═════ Recorded information
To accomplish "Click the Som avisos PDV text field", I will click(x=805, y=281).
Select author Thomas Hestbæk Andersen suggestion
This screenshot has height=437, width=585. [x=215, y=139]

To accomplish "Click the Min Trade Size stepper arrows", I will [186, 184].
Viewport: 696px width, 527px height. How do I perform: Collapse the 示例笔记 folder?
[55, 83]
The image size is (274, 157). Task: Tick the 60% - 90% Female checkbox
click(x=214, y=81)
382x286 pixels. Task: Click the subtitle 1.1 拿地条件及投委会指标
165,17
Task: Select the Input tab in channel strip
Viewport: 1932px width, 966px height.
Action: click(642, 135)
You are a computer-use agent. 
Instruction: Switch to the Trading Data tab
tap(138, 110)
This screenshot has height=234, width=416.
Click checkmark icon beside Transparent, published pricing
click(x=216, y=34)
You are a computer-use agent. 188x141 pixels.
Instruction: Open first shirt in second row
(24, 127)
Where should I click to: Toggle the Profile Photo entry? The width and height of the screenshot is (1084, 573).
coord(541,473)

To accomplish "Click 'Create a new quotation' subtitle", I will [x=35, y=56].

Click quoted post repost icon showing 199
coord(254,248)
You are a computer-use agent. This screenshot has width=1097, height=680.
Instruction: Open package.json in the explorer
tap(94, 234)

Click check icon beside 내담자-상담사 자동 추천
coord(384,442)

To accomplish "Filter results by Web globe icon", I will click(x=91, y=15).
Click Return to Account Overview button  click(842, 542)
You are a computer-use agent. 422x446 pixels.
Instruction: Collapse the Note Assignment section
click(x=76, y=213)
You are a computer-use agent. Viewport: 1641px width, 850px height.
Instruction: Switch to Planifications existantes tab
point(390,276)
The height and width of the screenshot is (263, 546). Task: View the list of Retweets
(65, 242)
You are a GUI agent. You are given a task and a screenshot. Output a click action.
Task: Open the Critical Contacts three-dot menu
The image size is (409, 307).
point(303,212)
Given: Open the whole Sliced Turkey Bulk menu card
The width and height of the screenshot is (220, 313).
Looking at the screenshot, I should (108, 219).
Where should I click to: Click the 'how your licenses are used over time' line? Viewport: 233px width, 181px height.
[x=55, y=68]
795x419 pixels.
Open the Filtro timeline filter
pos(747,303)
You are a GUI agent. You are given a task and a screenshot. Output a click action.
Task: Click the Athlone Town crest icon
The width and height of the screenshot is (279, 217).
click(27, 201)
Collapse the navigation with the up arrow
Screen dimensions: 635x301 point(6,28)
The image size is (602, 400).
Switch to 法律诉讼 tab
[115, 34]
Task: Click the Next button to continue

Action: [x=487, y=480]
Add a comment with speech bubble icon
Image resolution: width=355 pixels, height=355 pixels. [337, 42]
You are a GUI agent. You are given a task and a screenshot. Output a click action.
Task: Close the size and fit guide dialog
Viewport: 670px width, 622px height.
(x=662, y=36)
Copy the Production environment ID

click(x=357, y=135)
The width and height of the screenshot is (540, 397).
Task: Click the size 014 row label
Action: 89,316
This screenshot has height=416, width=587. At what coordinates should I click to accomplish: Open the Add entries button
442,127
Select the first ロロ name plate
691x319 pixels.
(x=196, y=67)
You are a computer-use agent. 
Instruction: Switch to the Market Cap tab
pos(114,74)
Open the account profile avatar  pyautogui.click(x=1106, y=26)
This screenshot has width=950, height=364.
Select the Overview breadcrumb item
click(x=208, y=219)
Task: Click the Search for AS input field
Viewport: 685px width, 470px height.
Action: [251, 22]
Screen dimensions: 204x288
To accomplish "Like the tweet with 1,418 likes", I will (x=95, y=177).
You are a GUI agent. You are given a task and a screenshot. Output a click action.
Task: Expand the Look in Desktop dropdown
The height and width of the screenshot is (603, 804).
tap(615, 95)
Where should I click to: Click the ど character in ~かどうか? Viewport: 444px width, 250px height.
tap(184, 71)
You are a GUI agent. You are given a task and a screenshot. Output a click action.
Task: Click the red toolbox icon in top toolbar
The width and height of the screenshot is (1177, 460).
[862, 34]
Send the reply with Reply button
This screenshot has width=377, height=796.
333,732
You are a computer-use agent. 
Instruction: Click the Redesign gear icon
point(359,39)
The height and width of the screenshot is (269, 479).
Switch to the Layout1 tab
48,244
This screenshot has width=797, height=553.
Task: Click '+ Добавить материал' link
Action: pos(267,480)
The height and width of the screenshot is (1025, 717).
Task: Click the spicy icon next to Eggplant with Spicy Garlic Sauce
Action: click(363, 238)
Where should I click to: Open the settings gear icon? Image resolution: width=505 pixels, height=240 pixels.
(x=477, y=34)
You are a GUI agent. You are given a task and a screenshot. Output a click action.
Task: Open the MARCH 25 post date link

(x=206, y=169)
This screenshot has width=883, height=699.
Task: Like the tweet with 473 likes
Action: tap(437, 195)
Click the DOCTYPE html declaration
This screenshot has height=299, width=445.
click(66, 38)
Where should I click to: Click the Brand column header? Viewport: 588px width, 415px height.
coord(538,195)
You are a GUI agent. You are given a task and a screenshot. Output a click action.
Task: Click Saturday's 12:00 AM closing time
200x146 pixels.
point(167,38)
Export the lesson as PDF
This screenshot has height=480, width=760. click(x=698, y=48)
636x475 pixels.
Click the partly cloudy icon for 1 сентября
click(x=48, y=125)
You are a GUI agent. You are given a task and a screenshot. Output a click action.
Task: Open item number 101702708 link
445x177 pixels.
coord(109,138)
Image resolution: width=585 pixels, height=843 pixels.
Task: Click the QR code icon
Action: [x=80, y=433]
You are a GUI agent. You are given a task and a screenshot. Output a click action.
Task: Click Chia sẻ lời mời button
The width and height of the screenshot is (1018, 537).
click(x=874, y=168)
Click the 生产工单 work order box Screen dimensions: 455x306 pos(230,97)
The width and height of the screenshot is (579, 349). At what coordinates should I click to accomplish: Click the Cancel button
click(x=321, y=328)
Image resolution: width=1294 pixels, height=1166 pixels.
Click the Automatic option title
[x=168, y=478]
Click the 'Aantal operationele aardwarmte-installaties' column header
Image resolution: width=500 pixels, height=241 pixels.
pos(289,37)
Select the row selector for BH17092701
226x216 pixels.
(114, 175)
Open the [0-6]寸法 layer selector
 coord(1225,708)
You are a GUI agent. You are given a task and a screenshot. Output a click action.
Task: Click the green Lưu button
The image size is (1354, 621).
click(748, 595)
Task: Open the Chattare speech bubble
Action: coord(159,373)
══════════
Please copy, exactly and with nothing else, the lines above beginning at the line that has "Task: Click the Search for AS input field" and ending with the line that has "Task: Click Saturday's 12:00 AM closing time".

◆ **Output below**:
Task: Click the Search for AS input field
Viewport: 685px width, 470px height.
Action: [251, 22]
Screen dimensions: 204x288
To accomplish "Like the tweet with 1,418 likes", I will (x=95, y=177).
You are a GUI agent. You are given a task and a screenshot. Output a click action.
Task: Expand the Look in Desktop dropdown
The height and width of the screenshot is (603, 804).
tap(615, 95)
Where should I click to: Click the ど character in ~かどうか? Viewport: 444px width, 250px height.
tap(184, 71)
You are a GUI agent. You are given a task and a screenshot. Output a click action.
Task: Click the red toolbox icon in top toolbar
The width and height of the screenshot is (1177, 460).
[862, 34]
Send the reply with Reply button
This screenshot has width=377, height=796.
333,732
You are a computer-use agent. 
Instruction: Click the Redesign gear icon
point(359,39)
The height and width of the screenshot is (269, 479).
Switch to the Layout1 tab
48,244
This screenshot has width=797, height=553.
Task: Click '+ Добавить материал' link
Action: pos(267,480)
The height and width of the screenshot is (1025, 717).
Task: Click the spicy icon next to Eggplant with Spicy Garlic Sauce
Action: click(363, 238)
Where should I click to: Open the settings gear icon? Image resolution: width=505 pixels, height=240 pixels.
(x=477, y=34)
You are a GUI agent. You are given a task and a screenshot. Output a click action.
Task: Open the MARCH 25 post date link

(x=206, y=169)
This screenshot has width=883, height=699.
Task: Like the tweet with 473 likes
Action: tap(437, 195)
Click the DOCTYPE html declaration
This screenshot has height=299, width=445.
click(66, 38)
Where should I click to: Click the Brand column header? Viewport: 588px width, 415px height.
coord(538,195)
You are a GUI agent. You are given a task and a screenshot. Output a click action.
Task: Click Saturday's 12:00 AM closing time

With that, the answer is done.